The show wove together a visual chronicle of intersections between folk magic, alchemy, and its modern inheritor—biotechnology. Through a feminist and queer lens, it traced how the gendered persecution of witches and the medicalized (mis)treatment of bodies have long been entwined. This perspective foregrounded not only women’s experiences but also those of anyone living outside normative social structures—structures that, within Western biomedicine, have remained strikingly consistent over the past four centuries.
The exhibition explored how such bodies have historically been cast as cultural materia magica—their fluids and functions subjected to taboo and surveillance, yet persistently central to the construction of cultural meaning. These tensions were made viscerally present through the artworks and archival materials alike.
This research was supported by a Friends of the Museum artist bursary in 2022, with full exhibition development funded by the Museum of Witchcraft and Magic.
A limited-edition guidebook—based on Hunter’s archival research during the residency—accompanied the exhibition. Printed in an edition of five and hand-bound by museum administrator Fergus Moffat, it is also available as a downloadable PDF from the Museum’s website here.

























PALIMPSEST, 2022
Arcanum Sanguinis: Occult Blood featured Palimpsest, a work produced, performed, and first exhibited during WhiteFeather’s initial residency at the Museum of Witchcraft and Magic. Presented as a work-in-progress on October 31, 2022, Palimpsest was also featured on the Blue Lotus Project Space here.
Palimpsest draws from historical accounts of witchcraft accusations and convictions found in the Museum’s rare books collection. These early 17th-century texts, typically inaccessible due to their fragility, are reanimated through textile and video. In both the sculptural textile piece and accompanying video performance, select pages from these texts are transferred—either onto translucent silk, forming tactile "ghost pages," or layered into the video itself as ephemeral overlays.

__SUPPLIED MATERIAL__:
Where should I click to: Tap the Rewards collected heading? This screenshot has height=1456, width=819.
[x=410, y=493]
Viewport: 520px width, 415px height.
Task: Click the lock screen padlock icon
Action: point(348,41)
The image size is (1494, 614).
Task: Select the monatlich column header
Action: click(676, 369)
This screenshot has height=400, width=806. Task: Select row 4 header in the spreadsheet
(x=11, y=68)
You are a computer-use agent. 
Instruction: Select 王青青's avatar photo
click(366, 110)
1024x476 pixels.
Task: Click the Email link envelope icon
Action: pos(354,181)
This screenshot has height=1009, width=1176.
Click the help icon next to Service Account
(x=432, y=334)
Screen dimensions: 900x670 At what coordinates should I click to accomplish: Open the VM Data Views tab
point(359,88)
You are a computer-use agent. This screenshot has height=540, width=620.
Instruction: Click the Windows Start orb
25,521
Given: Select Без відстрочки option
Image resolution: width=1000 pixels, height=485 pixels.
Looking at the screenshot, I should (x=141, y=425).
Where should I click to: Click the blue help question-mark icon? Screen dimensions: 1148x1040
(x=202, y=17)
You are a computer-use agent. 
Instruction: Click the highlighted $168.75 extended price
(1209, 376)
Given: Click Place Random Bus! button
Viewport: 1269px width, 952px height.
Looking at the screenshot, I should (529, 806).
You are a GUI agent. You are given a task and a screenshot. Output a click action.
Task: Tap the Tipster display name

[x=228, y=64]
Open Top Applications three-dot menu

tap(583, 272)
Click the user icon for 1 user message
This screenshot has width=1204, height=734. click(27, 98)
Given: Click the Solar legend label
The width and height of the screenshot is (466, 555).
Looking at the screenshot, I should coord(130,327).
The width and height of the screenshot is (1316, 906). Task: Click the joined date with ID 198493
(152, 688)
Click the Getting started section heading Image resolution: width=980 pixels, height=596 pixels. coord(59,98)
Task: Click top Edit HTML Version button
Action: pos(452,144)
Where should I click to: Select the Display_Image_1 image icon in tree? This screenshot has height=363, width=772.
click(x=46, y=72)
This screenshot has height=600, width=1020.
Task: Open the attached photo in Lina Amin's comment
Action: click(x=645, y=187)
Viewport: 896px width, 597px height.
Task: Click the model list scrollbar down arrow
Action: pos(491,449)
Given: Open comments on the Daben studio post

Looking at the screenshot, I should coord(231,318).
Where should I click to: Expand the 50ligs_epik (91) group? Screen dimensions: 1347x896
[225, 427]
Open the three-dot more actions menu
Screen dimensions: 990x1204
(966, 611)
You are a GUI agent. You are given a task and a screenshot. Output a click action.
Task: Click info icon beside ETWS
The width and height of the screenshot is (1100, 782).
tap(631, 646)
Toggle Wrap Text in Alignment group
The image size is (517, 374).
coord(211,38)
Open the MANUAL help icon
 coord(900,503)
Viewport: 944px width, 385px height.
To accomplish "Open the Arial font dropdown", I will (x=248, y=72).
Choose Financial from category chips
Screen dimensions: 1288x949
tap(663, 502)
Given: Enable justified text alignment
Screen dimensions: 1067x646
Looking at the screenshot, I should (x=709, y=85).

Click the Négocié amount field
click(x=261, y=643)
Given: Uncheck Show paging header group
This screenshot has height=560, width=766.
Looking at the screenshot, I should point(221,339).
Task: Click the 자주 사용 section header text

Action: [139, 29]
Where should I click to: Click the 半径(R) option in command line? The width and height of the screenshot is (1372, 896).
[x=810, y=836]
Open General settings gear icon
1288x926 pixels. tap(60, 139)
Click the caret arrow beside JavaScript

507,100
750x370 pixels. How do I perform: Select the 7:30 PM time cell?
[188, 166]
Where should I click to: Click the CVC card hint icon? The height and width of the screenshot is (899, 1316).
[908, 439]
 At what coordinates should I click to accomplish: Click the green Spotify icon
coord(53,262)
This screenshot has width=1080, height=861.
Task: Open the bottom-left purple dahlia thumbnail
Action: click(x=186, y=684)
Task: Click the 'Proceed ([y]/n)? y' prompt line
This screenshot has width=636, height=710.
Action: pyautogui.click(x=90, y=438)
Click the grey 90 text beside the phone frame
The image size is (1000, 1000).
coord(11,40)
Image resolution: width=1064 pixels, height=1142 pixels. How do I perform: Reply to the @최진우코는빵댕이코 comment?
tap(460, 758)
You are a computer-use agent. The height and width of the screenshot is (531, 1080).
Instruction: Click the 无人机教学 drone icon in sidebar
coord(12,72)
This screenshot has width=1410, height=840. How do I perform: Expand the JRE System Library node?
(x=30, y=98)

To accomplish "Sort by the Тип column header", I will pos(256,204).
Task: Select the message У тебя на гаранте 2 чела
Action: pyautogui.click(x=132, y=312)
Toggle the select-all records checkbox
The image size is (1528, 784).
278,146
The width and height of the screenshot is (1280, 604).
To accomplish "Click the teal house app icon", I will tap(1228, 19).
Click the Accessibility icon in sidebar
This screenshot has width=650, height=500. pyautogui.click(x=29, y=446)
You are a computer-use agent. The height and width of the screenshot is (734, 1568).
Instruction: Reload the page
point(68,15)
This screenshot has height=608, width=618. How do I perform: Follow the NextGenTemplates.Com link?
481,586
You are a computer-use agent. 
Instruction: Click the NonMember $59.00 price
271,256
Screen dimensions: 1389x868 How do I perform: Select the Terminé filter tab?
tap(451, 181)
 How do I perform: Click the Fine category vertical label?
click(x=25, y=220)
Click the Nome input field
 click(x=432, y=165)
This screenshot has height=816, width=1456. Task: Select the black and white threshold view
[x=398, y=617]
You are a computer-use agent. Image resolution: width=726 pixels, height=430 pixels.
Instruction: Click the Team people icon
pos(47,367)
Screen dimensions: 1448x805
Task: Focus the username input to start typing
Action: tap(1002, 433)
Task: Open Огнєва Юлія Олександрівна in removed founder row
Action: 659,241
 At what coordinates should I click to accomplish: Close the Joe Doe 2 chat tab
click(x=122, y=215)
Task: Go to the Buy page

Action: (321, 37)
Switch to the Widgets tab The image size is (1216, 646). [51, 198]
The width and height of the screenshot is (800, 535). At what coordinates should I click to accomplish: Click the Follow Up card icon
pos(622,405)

__WORK TASK__:
For each statement about the exhibition text, answer yes or no according to whether the text agrees, and quote the words that decide it: 1. The full exhibition development was funded by a Friends of the Museum artist bursary. 2. Palimpsest was presented as a work-in-progress on October 31, 2022. 3. The guidebook was printed in an edition of five.

__SOLUTION TO THIS PROBLEM__:
1. No: "with full exhibition development funded by the Museum of Witchcraft and Magic"
2. Yes: "Presented as a work-in-progress on October 31, 2022"
3. Yes: "Printed in an edition of five"